--- Start of DATA ENTRIES ---
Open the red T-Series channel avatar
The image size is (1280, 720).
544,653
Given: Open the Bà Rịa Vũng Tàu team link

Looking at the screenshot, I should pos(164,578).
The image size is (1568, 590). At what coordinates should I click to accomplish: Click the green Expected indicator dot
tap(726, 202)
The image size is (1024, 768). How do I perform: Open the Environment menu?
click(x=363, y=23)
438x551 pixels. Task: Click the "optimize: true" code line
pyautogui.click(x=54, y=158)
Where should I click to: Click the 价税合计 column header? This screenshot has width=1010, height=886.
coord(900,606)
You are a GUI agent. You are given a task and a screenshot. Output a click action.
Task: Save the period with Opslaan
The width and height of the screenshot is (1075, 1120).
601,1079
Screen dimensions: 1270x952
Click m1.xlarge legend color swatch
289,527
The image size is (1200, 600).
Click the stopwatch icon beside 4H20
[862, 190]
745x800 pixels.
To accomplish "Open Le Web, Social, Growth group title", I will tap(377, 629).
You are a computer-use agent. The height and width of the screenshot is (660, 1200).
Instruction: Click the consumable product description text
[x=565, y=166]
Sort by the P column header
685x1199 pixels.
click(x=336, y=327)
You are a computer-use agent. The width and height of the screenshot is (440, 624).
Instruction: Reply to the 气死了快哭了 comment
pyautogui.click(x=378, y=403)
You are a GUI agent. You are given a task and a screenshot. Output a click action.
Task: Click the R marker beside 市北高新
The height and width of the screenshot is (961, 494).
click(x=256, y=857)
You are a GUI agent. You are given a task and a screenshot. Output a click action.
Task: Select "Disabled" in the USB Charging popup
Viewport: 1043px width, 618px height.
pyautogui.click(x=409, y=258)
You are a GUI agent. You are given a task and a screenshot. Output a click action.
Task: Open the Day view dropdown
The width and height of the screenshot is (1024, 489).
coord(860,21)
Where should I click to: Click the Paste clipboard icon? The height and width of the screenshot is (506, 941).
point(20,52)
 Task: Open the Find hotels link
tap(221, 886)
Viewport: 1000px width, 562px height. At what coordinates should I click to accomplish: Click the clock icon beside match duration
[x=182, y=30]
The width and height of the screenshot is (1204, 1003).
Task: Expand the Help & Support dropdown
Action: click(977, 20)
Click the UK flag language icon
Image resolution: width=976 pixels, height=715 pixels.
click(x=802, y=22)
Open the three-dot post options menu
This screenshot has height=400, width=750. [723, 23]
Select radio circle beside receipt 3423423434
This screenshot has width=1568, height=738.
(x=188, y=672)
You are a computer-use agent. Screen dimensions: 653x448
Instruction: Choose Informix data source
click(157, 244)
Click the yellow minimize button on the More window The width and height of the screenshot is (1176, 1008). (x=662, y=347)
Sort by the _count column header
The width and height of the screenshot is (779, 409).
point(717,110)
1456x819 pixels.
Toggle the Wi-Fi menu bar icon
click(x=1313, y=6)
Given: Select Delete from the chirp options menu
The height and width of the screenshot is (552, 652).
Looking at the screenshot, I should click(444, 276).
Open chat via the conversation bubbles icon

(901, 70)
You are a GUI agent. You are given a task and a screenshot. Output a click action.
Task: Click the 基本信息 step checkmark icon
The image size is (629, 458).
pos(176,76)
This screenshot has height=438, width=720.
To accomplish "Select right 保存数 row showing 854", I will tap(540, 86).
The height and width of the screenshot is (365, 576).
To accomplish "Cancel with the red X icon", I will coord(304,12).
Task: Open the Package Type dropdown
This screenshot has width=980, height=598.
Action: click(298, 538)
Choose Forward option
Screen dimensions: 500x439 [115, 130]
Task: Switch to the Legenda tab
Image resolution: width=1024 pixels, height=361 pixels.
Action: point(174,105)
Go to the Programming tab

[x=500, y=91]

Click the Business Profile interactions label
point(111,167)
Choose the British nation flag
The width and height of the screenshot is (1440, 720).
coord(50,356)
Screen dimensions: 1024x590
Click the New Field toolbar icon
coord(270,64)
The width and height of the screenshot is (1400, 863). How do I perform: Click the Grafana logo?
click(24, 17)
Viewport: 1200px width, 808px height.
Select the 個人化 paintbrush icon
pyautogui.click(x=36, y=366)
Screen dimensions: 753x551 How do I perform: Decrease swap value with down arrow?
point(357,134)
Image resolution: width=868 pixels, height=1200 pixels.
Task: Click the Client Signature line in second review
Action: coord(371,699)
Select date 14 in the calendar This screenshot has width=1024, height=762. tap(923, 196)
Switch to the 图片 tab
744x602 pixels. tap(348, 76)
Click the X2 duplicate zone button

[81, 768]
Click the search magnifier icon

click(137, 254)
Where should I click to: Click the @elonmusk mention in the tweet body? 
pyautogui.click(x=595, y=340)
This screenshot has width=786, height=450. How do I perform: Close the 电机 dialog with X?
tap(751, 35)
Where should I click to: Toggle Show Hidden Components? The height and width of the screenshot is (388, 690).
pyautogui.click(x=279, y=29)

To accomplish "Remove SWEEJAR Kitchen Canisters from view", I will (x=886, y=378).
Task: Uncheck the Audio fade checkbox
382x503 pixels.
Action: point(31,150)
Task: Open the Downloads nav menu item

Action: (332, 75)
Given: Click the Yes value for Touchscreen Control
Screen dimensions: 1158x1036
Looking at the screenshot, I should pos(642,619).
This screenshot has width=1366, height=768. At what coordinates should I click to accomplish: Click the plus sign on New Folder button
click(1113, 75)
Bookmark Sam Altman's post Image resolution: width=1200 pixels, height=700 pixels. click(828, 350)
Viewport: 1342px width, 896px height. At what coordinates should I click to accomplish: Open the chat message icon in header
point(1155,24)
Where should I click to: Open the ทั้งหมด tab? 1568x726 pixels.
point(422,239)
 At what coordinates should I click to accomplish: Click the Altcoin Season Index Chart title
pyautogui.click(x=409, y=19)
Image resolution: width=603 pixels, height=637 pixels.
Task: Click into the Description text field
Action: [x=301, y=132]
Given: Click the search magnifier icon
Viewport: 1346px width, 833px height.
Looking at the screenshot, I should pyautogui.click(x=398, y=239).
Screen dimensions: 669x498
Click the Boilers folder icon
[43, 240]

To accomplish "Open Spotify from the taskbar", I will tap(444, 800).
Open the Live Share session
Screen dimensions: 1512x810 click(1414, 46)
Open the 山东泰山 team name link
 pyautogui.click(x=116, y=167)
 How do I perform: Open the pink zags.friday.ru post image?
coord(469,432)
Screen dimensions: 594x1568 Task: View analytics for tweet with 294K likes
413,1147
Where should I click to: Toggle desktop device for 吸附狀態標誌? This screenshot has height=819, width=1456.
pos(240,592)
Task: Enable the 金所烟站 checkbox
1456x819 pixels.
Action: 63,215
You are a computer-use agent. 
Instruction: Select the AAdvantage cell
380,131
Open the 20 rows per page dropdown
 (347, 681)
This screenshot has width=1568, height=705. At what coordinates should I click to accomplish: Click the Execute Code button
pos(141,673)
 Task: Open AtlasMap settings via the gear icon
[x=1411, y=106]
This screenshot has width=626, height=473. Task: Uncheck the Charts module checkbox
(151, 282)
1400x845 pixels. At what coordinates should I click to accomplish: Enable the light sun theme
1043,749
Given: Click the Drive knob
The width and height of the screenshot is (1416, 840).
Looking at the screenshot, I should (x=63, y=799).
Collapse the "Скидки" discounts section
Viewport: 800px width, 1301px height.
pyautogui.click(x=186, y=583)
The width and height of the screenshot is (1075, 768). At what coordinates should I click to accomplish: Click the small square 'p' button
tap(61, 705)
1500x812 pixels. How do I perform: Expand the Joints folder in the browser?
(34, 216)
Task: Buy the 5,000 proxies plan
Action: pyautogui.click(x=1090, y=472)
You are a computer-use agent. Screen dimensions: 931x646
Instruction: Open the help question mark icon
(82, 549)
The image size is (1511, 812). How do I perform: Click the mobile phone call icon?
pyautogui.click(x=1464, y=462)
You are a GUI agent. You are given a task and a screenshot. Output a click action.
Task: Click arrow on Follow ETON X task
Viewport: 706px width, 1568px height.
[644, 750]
--- End of DATA ENTRIES ---
■ **WORK TO DO**
Print the part of the records that opens with the line containing "Screen dimensions: 1270x952" and closes with the line containing "Click the yellow", including both of those lines, exactly as it stands.

■ **THE RESULT**
Screen dimensions: 1270x952
Click m1.xlarge legend color swatch
289,527
The image size is (1200, 600).
Click the stopwatch icon beside 4H20
[862, 190]
745x800 pixels.
To accomplish "Open Le Web, Social, Growth group title", I will tap(377, 629).
You are a computer-use agent. The height and width of the screenshot is (660, 1200).
Instruction: Click the consumable product description text
[x=565, y=166]
Sort by the P column header
685x1199 pixels.
click(x=336, y=327)
You are a computer-use agent. The width and height of the screenshot is (440, 624).
Instruction: Reply to the 气死了快哭了 comment
pyautogui.click(x=378, y=403)
You are a GUI agent. You are given a task and a screenshot. Output a click action.
Task: Click the R marker beside 市北高新
The height and width of the screenshot is (961, 494).
click(x=256, y=857)
You are a GUI agent. You are given a task and a screenshot. Output a click action.
Task: Select "Disabled" in the USB Charging popup
Viewport: 1043px width, 618px height.
pyautogui.click(x=409, y=258)
You are a GUI agent. You are given a task and a screenshot. Output a click action.
Task: Open the Day view dropdown
The width and height of the screenshot is (1024, 489).
coord(860,21)
Where should I click to: Click the Paste clipboard icon? The height and width of the screenshot is (506, 941).
point(20,52)
 Task: Open the Find hotels link
tap(221, 886)
Viewport: 1000px width, 562px height. At what coordinates should I click to accomplish: Click the clock icon beside match duration
[x=182, y=30]
The width and height of the screenshot is (1204, 1003).
Task: Expand the Help & Support dropdown
Action: click(977, 20)
Click the UK flag language icon
Image resolution: width=976 pixels, height=715 pixels.
click(x=802, y=22)
Open the three-dot post options menu
This screenshot has height=400, width=750. [723, 23]
Select radio circle beside receipt 3423423434
This screenshot has width=1568, height=738.
(x=188, y=672)
You are a computer-use agent. Screen dimensions: 653x448
Instruction: Choose Informix data source
click(157, 244)
Click the yellow minimize button on the More window The width and height of the screenshot is (1176, 1008). (x=662, y=347)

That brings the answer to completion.